§ **GOAL**: Render the records from the beginning through the line containing "pyautogui.click(x=269, y=14)" as a Markdown table with the columns Row and Line, omitting blank lines.

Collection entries

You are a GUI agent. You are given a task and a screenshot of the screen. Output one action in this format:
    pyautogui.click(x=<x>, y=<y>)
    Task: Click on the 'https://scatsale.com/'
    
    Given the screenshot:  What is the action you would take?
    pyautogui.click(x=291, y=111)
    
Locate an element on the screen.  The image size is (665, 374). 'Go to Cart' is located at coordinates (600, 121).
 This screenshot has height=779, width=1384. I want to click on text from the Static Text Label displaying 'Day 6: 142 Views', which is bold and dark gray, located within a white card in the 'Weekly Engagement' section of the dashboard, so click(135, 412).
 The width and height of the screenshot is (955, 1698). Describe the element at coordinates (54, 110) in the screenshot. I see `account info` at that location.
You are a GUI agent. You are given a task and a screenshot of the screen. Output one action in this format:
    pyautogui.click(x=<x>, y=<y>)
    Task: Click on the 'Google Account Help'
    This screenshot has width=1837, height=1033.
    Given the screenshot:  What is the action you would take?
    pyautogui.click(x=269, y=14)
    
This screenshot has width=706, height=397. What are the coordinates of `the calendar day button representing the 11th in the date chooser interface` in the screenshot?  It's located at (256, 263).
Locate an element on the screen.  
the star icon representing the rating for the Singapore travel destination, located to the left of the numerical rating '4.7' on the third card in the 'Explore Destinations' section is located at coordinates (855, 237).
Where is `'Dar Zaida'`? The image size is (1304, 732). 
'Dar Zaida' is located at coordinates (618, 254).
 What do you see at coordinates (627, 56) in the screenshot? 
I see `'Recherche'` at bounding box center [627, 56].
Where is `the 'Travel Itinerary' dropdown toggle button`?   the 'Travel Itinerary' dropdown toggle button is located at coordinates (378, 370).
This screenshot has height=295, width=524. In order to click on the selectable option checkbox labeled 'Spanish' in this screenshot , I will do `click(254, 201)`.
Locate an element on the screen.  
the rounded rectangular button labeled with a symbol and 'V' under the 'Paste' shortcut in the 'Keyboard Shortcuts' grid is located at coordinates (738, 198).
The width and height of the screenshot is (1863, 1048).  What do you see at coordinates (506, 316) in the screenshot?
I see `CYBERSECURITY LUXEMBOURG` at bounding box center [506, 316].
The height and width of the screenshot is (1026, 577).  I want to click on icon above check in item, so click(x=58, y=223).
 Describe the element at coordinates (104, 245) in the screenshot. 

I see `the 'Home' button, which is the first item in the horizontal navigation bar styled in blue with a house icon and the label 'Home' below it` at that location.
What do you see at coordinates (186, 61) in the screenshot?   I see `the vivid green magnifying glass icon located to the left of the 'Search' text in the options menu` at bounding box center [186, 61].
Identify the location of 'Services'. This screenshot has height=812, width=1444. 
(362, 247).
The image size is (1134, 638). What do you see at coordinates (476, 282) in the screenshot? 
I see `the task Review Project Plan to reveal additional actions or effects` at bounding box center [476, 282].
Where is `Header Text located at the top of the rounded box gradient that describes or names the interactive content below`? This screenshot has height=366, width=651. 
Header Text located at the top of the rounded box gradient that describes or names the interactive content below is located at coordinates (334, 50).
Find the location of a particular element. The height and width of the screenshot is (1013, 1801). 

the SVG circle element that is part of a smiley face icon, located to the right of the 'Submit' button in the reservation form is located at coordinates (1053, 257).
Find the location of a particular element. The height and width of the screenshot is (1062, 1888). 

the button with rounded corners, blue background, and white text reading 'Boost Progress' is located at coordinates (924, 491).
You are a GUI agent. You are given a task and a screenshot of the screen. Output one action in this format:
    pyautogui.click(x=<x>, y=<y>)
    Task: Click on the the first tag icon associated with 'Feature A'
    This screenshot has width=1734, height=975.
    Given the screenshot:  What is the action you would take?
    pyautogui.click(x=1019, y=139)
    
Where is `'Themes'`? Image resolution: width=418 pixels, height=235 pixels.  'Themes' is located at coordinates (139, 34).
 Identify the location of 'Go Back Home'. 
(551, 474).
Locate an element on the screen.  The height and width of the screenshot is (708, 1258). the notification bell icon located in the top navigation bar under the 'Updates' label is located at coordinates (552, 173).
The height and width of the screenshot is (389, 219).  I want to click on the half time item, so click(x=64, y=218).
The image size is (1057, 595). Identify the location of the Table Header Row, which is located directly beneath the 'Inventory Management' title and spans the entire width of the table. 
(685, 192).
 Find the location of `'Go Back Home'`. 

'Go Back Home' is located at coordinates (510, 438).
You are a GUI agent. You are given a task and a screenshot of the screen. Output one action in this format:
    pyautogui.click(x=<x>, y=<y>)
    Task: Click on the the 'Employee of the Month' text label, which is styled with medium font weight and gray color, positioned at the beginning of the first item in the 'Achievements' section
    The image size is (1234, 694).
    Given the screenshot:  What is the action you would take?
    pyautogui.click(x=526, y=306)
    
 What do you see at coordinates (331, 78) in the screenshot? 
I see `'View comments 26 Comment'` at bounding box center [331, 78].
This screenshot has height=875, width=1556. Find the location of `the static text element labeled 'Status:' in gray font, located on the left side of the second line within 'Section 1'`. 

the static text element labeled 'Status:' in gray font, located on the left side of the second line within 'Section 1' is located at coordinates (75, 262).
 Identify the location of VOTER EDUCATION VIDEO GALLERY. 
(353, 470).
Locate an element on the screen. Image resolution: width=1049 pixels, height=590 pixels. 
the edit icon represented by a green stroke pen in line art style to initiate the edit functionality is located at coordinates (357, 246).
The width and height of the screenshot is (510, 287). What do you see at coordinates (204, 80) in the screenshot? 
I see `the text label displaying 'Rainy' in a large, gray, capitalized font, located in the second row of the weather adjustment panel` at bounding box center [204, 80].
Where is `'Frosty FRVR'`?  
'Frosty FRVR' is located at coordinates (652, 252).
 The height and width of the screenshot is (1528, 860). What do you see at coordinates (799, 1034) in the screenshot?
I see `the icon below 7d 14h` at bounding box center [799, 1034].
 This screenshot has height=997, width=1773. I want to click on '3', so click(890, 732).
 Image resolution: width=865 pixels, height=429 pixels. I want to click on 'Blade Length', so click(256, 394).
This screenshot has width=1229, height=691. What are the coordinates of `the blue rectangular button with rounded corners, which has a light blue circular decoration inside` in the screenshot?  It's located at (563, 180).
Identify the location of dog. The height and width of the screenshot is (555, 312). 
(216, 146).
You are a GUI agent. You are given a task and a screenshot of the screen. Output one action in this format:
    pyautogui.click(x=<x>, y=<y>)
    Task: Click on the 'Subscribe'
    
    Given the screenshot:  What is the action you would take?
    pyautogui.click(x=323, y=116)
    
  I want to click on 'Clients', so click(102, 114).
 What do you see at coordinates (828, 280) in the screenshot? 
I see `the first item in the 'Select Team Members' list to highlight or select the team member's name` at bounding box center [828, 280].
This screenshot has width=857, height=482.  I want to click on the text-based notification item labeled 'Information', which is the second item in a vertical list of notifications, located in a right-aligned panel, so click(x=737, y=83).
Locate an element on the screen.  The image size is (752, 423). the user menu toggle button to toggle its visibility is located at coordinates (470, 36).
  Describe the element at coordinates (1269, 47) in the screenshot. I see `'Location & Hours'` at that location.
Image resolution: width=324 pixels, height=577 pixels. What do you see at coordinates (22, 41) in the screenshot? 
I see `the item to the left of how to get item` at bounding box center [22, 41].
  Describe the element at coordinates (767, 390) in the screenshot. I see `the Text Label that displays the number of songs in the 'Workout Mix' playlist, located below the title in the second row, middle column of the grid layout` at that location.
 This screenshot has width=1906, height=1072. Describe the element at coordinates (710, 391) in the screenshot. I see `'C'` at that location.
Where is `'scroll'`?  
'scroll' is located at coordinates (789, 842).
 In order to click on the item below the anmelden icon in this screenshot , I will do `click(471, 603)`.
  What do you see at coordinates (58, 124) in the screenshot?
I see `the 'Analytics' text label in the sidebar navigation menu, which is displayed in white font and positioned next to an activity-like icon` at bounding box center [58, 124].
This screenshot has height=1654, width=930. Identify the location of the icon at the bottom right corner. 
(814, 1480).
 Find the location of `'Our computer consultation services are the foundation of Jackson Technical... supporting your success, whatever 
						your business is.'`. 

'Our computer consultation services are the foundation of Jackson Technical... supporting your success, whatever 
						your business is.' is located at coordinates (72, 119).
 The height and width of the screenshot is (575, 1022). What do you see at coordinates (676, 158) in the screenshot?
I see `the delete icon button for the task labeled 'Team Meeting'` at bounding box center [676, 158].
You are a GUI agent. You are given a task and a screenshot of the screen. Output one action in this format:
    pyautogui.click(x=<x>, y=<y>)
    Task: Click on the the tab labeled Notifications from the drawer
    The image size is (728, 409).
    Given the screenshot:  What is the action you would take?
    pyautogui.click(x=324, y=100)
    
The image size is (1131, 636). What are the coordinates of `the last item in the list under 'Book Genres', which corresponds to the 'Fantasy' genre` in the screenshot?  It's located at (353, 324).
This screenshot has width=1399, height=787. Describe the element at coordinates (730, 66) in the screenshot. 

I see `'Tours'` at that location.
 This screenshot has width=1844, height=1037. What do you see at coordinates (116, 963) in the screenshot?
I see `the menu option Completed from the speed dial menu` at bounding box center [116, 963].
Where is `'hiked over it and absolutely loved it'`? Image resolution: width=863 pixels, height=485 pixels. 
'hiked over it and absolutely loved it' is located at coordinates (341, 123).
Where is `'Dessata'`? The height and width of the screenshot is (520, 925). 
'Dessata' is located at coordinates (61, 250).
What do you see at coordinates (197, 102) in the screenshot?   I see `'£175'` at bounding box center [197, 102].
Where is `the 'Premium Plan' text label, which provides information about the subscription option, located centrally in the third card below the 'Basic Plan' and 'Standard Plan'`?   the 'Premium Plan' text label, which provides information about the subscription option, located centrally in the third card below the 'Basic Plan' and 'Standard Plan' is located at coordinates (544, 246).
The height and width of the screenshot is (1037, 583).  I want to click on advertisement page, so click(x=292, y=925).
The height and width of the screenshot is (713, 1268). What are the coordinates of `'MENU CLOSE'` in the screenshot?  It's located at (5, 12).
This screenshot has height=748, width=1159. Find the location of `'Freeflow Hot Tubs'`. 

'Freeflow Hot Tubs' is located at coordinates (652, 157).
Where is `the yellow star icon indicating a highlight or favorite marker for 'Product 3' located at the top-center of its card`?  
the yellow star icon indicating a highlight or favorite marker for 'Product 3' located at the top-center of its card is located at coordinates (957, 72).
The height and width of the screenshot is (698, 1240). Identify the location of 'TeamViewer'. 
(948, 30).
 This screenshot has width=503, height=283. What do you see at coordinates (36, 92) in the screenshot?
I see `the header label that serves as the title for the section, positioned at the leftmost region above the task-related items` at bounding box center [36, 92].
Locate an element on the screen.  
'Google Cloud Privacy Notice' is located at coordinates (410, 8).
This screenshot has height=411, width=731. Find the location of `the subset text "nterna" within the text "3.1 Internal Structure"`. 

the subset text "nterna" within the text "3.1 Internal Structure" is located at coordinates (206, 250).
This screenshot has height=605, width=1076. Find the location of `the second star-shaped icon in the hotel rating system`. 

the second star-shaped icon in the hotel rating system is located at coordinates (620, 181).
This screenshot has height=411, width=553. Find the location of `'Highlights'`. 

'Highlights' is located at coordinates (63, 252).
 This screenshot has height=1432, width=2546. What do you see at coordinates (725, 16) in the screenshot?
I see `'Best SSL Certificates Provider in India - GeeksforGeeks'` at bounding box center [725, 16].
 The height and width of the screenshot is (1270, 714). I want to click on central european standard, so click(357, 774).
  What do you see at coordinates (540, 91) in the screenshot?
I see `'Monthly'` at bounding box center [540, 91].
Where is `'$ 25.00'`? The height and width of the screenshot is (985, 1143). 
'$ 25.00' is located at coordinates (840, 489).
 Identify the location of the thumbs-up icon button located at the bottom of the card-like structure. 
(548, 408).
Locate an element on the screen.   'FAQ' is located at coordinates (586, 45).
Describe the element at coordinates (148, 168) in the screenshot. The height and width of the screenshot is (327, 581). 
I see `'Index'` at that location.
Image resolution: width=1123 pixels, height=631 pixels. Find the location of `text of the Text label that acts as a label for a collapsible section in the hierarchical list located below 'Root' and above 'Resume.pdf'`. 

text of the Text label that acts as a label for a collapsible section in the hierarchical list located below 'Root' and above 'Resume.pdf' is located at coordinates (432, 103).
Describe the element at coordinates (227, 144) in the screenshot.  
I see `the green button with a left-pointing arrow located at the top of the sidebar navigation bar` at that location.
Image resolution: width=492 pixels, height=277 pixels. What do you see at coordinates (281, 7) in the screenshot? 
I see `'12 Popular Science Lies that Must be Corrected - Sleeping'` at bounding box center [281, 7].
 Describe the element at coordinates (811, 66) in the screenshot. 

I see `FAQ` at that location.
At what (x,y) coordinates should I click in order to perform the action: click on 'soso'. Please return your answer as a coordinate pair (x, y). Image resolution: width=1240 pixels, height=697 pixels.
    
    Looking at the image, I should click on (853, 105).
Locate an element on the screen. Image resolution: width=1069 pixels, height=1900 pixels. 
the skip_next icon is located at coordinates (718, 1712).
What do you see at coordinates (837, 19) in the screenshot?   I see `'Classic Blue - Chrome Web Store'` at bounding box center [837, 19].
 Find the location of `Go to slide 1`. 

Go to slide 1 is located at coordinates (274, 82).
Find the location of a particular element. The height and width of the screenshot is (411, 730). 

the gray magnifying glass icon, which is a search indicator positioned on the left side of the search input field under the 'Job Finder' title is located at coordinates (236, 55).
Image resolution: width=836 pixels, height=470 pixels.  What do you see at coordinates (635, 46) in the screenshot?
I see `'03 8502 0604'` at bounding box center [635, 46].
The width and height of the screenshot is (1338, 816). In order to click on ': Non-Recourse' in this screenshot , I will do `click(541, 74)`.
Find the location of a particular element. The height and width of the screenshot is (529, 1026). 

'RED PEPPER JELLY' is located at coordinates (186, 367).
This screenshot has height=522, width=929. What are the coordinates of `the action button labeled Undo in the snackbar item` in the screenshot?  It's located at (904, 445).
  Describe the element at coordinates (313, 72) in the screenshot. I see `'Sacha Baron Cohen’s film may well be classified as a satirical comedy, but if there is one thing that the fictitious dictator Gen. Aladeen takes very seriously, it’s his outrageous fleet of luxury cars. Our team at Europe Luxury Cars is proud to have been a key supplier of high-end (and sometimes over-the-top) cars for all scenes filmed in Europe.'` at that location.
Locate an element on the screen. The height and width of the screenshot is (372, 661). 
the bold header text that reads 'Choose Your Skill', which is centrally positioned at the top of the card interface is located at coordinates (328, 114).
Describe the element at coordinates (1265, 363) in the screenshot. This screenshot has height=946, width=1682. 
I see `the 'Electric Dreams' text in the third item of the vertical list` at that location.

§ **EXPECTED ANSWER**:
| Row | Line |
|---|---|
| 1 | You are a GUI agent. You are given a task and a screenshot of the screen. Output one action in this format: |
| 2 |     pyautogui.click(x=<x>, y=<y>) |
| 3 |     Task: Click on the 'https://scatsale.com/' |
| 4 |     Given the screenshot:  What is the action you would take? |
| 5 |     pyautogui.click(x=291, y=111) |
| 6 | Locate an element on the screen.  The image size is (665, 374). 'Go to Cart' is located at coordinates (600, 121). |
| 7 |  This screenshot has height=779, width=1384. I want to click on text from the Static Text Label displaying 'Day 6: 142 Views', which is bold and dark gray, located within a white card in the 'Weekly Engagement' section of the dashboard, so click(135, 412). |
| 8 |  The width and height of the screenshot is (955, 1698). Describe the element at coordinates (54, 110) in the screenshot. I see `account info` at that location. |
| 9 | You are a GUI agent. You are given a task and a screenshot of the screen. Output one action in this format: |
| 10 |     pyautogui.click(x=<x>, y=<y>) |
| 11 |     Task: Click on the 'Google Account Help' |
| 12 |     This screenshot has width=1837, height=1033. |
| 13 |     Given the screenshot:  What is the action you would take? |
| 14 |     pyautogui.click(x=269, y=14) |